Está en la página 1de 2

La mirada paralela

por Pilar Albano

Hay casas que ocultan secretos, ya sea que seas consciente de ellos o no. Recorren en
masa las paredes, como termitas inmersas en una misión consumista. Son procesados por
las entrañas de la casa, devueltos al viento en forma de susurros. Por cada esquina, en
cada recoveco, ya sea oscuro o brillante, circulan.
Los secretos no le tienen miedo a la luz del sol. Ese temor le pertenece a otros.
Grandes. Pequeños. Sucios. Incoloros. Secretos para cada puesta de sol, y para cada
amanecer gris. Secretos que ya sirven de abono, de cemento, de enredadera y de leyenda.
Se deslizan como brea espesa sobre los diferentes planos de la casa, inundando,
asfixiando, arriba y abajo. Conquistando.
Detrás de cada cuadro, de cada retrato y fotografía, anidan secretos. Y, si prestas la
suficiente atención, quizás puedas oírlos respirar. Dormidos, hibernando, imperturbables.
Con la excepción de uno.
Uno, pequeño y particular, del que ni siquiera las paredes de la casa conocen su existencia.
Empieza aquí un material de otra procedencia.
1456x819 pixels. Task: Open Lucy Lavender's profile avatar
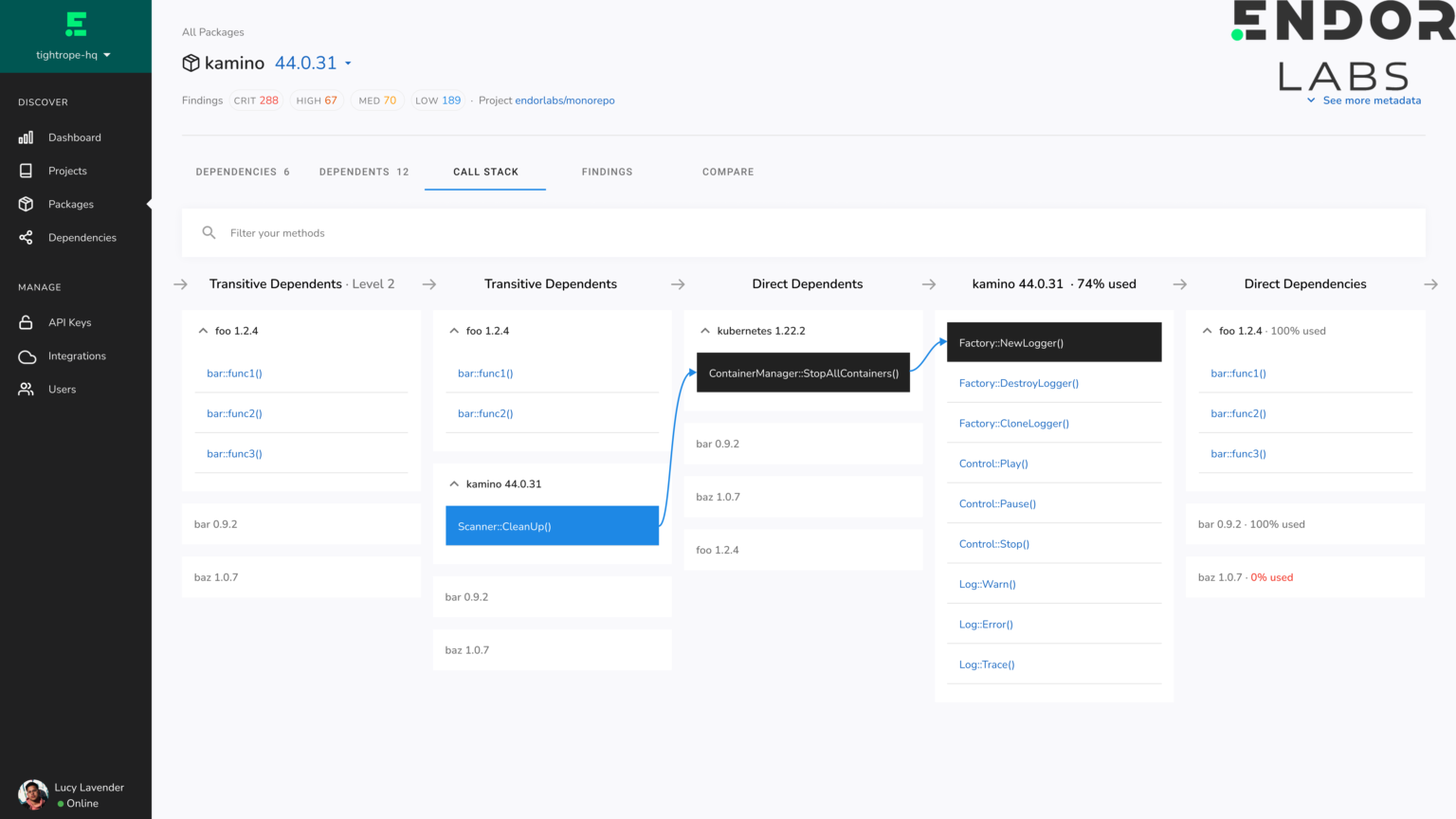click(32, 792)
Y aquel secreto observa la escena que se desenvuelve en frente suyo con la avaricia de
algo que no le corresponde querer. No es una actividad que le sea indiferente, lleva
contemplando los mismos escenarios desde que llegó a la vida, hasta que gradualmente fue
perdiendo la noción del paso del tiempo. O quizás luego dejó de importar.
Pero el secreto enfoca su mirada en una sola persona de todas las que atestan la casa. La
muchacha. No tiene una razón en particular con la que sustentar su obsesión, sólo sabe
que, de alguna manera, no puede dejar de mirar. O algo se le puede escapar.
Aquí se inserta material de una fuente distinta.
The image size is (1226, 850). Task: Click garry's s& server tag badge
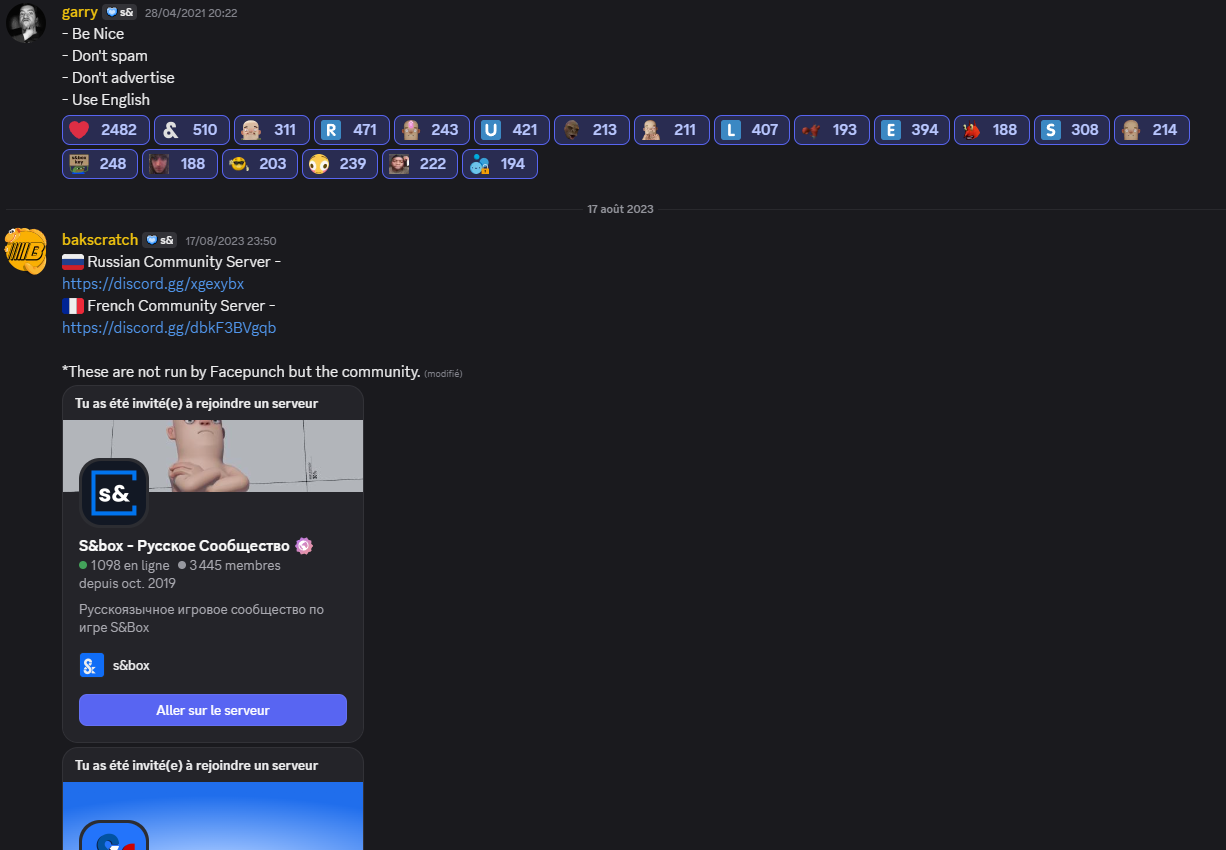pos(120,13)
Así que observa. Detrás de los ojos de otros ojos. Desde superficies planas y livianas. Por
el vapor que emerge de la tetera recién hecha. Sólo observa.
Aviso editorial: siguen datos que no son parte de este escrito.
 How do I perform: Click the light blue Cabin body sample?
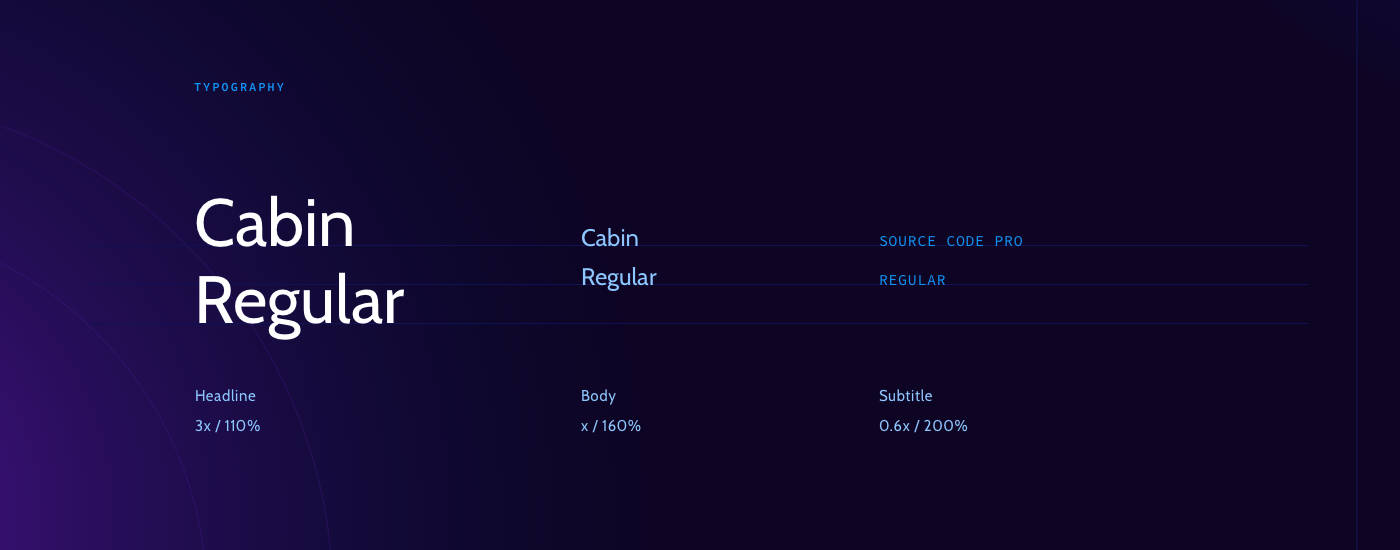[609, 238]

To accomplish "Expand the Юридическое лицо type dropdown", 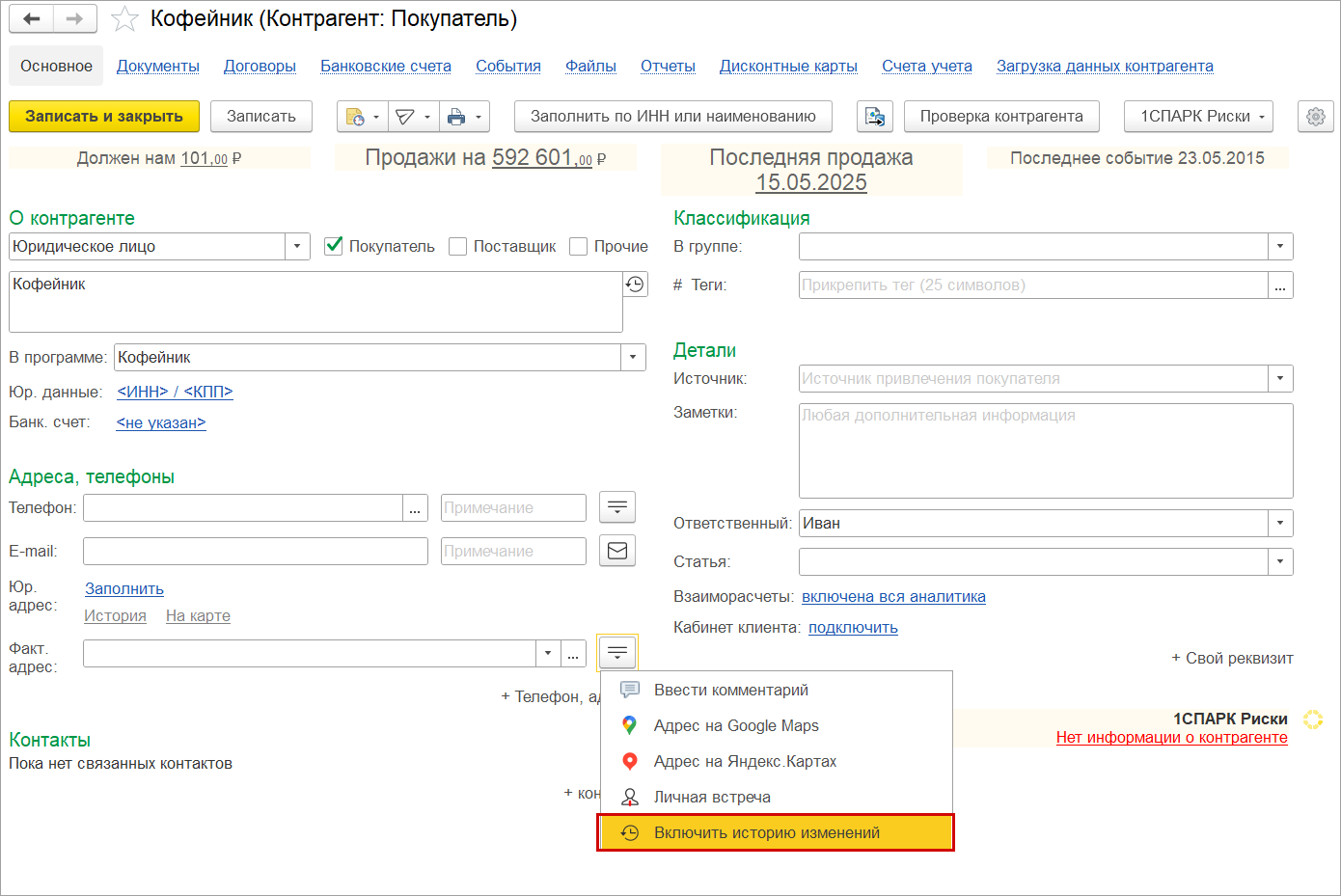I will [296, 246].
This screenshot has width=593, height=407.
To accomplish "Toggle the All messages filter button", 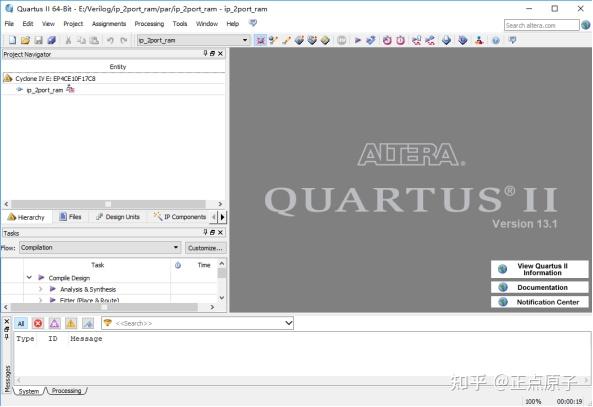I will [21, 323].
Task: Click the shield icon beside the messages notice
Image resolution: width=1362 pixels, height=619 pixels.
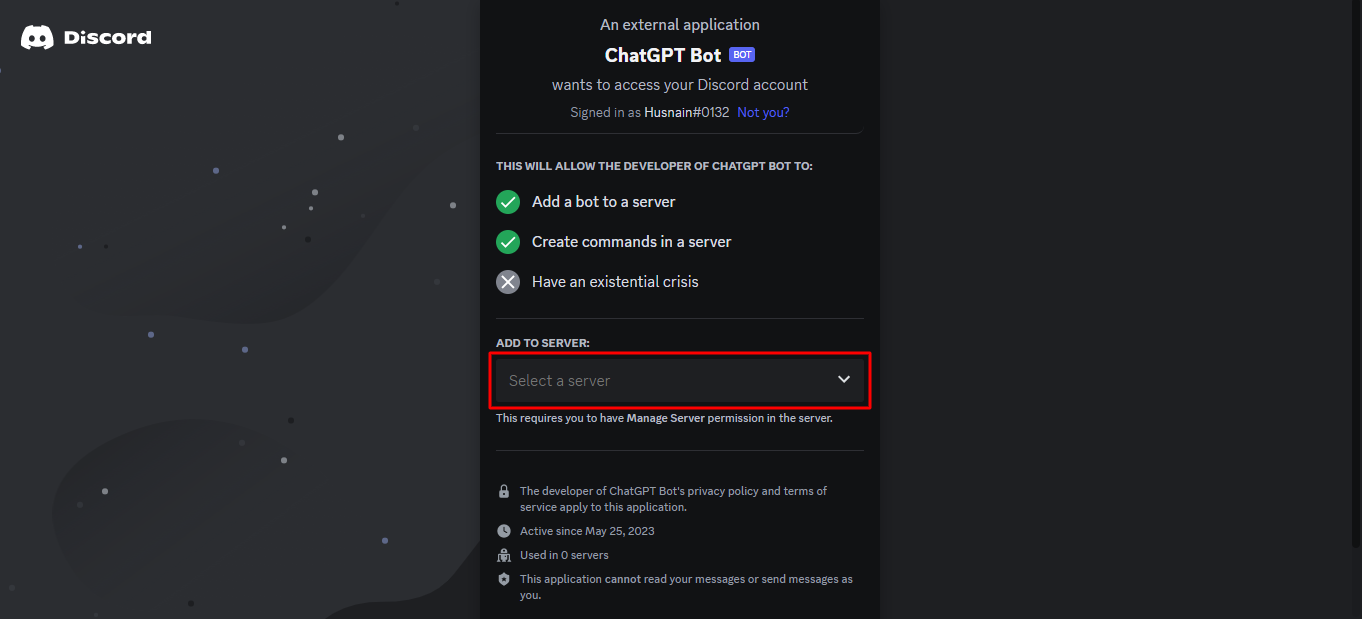Action: [x=504, y=579]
Gracias a ello, vislumbra rutinas estacionales y momentos peculiares. Ve pasar al padre
desde la entrada de la casa hacia la heladera en busca de una cerveza fría. Ve bajar a la
madre del cuarto principal hacia el jardín trasero con unas tijeras de podar y guantes
gruesos. Ve llegar más gente, parientes y amigos, que conversan entre ruidos y sólo se
oyen a sí mismos. Llantos, risas, peleas, ladridos, la hora de la comida, la vuelta y la ida, los
días perdidos, los cumpleaños, aniversarios y entierros, el tiempo entre medio.
Ve bailar a la muchacha por todo el salón de recreación, mientras su profesor de piano toca
melodía tras melodía, y la anima en elogios. El secreto no sabe cómo ella hace lo que hace,
cómo se mueve como se mueve, por qué va hacia donde va. Por eso observa. Y ni una sola
vez, ella lo nota.
Nadie lo hace, en realidad. Pero le…molesta, puntualmente, la ignorancia de la muchacha.
Porque, ¿no sería lo justo? Pasa sus días allí, a la espera, sin parpadear, y por lo tanto, ¿no
sería justo que la muchacha lo reconociera? Que, de alguna manera, ¿el tiempo invertido
fuera retribuido?. Aún cuando sabe, desde lo profundo, que lo equitativo no tiene lugar en el
mundo codicioso de los secretos. Únicamente existe, hasta ser expuesto y luego
transformado. La vida de un secreto puede ser eterna o efímera, pero nunca es justa.
Y entonces, un día.
El secreto lo percibe. El cambio en el aire. Los susurros histéricos. El ambiente electrizado.
La tormenta afuera. El corte de luz dentro.
La madre enciende velas con un encendedor mientras acompaña al padre que corre hacia
el sótano con una caja de herramientas.
La muchacha contempla todo, estupefacta desde su asiento en el sofá del comedor. Sola.
Sorprendida. Pero no asustada. ¿Por que tendría miedo? La muchacha tiene un fósforo. No
sabe de dónde lo sacó. Pero lo que no tiene, es una vela.
Sin embargo, el secreto sí. Está allí, frente al espejo de un tocador antiguo, en un
candelabro heredado de generación tras generación. La muchacha la capta al mismo
momento en el que el secreto toma conciencia de lo que está apunto de pasar.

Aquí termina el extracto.